M&B an 'obvious target' if S&N bid fails, says analyst

Mitchells & Butlers is playing for high stakes in its bid for the rival Scottish & Newcastle Retail estate, according to investment bank...

Mitchells & Butlers is playing for high stakes in its bid for the rival Scottish & Newcastle Retail estate, according to investment bank WestLB Panmure.

The price of failure would almost certainly be M&B becoming a takeover candidate itself, warns WestLB analyst Douglas Jack.

"If S&N falls to a private equity buyer, the next logical step for the buyer would be to start looking for acquisitions to achieve economies of scale," said Mr Jack. "In that scenario, Mitchells & Butler is the most obvious target."

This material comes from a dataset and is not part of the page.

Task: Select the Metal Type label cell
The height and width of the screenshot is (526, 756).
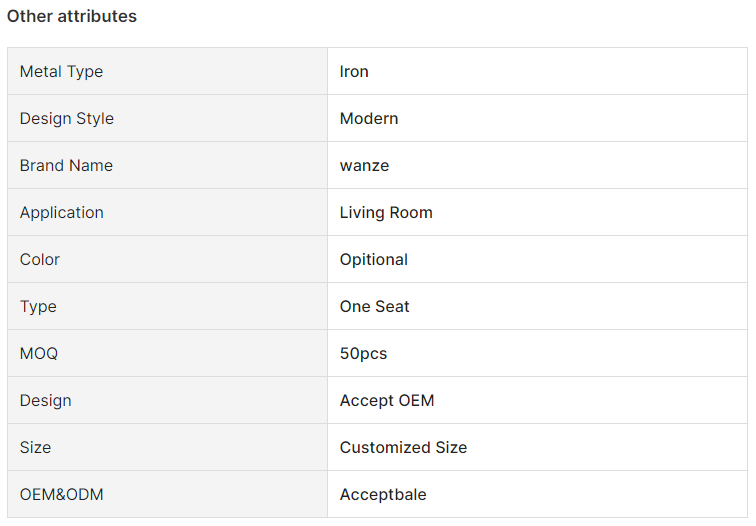Action: (167, 71)

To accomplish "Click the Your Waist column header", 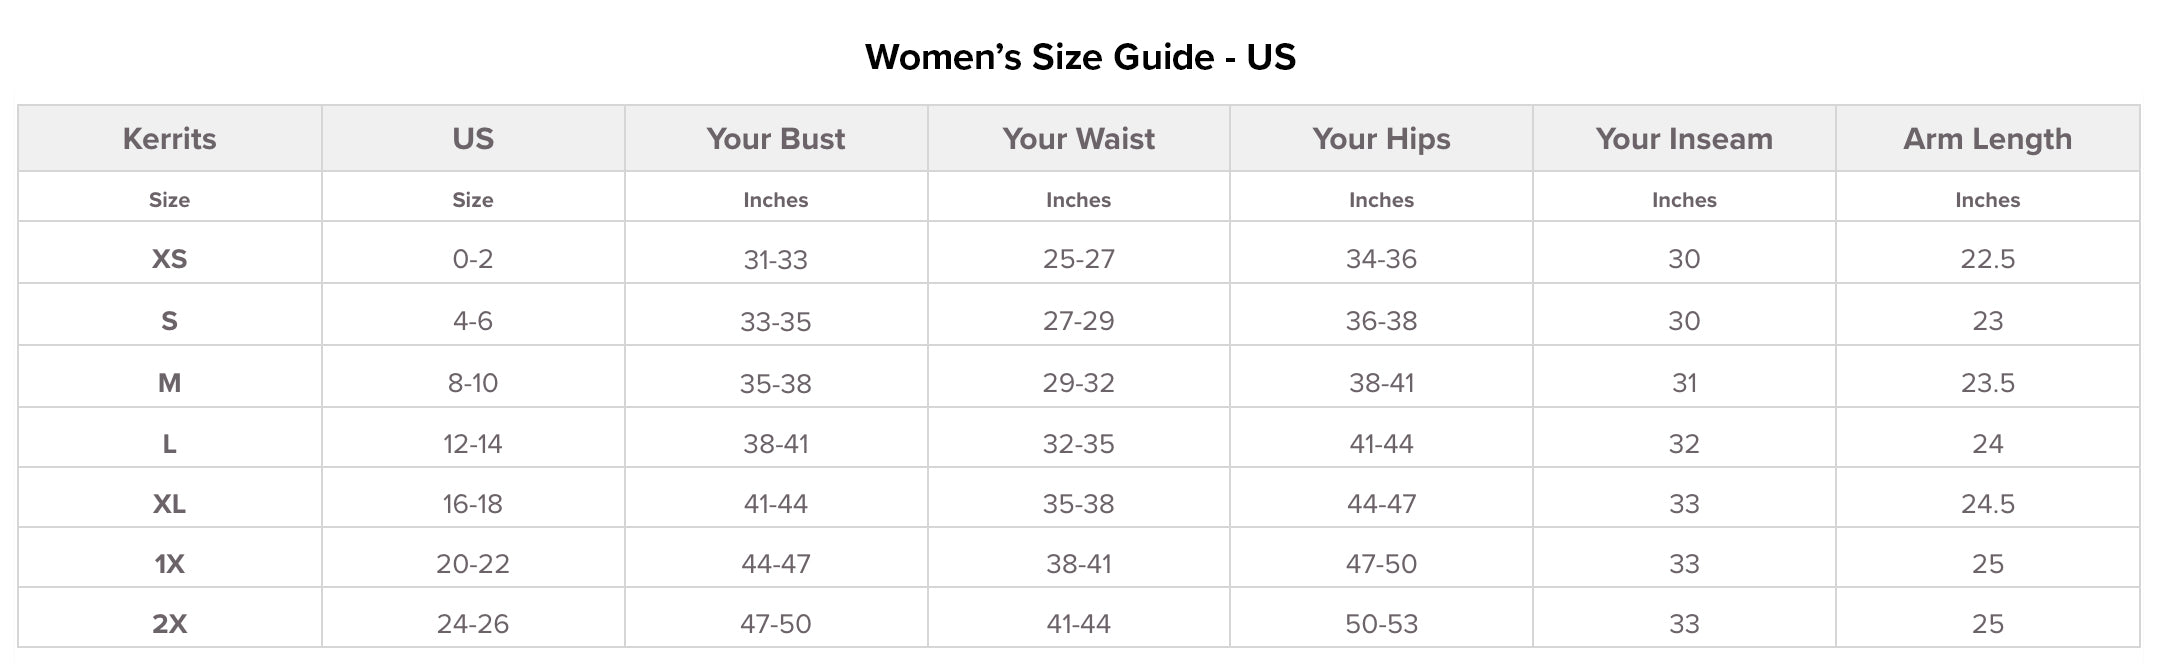I will (x=1078, y=139).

M&B is one of around eight potential bidders for the S&N Retail estate reported to be going forward to the due diligence stage of the auction. It is up against trade rivals including Laurel and Pubmaster, as well as a number of private equity bidder including Texas Pacific, which is working with Spirit Group, and a consortium comprising CVC and Cinven.

If M&B fails to acquire its rival, it has plans to securitise the estate and return around £400m to shareholders, However, Mr Jack said that selling the 'family silver' in terms of the freeholds of its pubs would leave its trading even more vulnerable to the up and downs of consumer demand.

He added that there are still question marks over M&B's plans for the S&N estate. "The key problem for us is that M&B's management has yet to prove that it can deliver shareholder value from the existing business, let alone integrate an acquisition the size of S&NR. However, there seems to be little else management can do to re-rate the stock."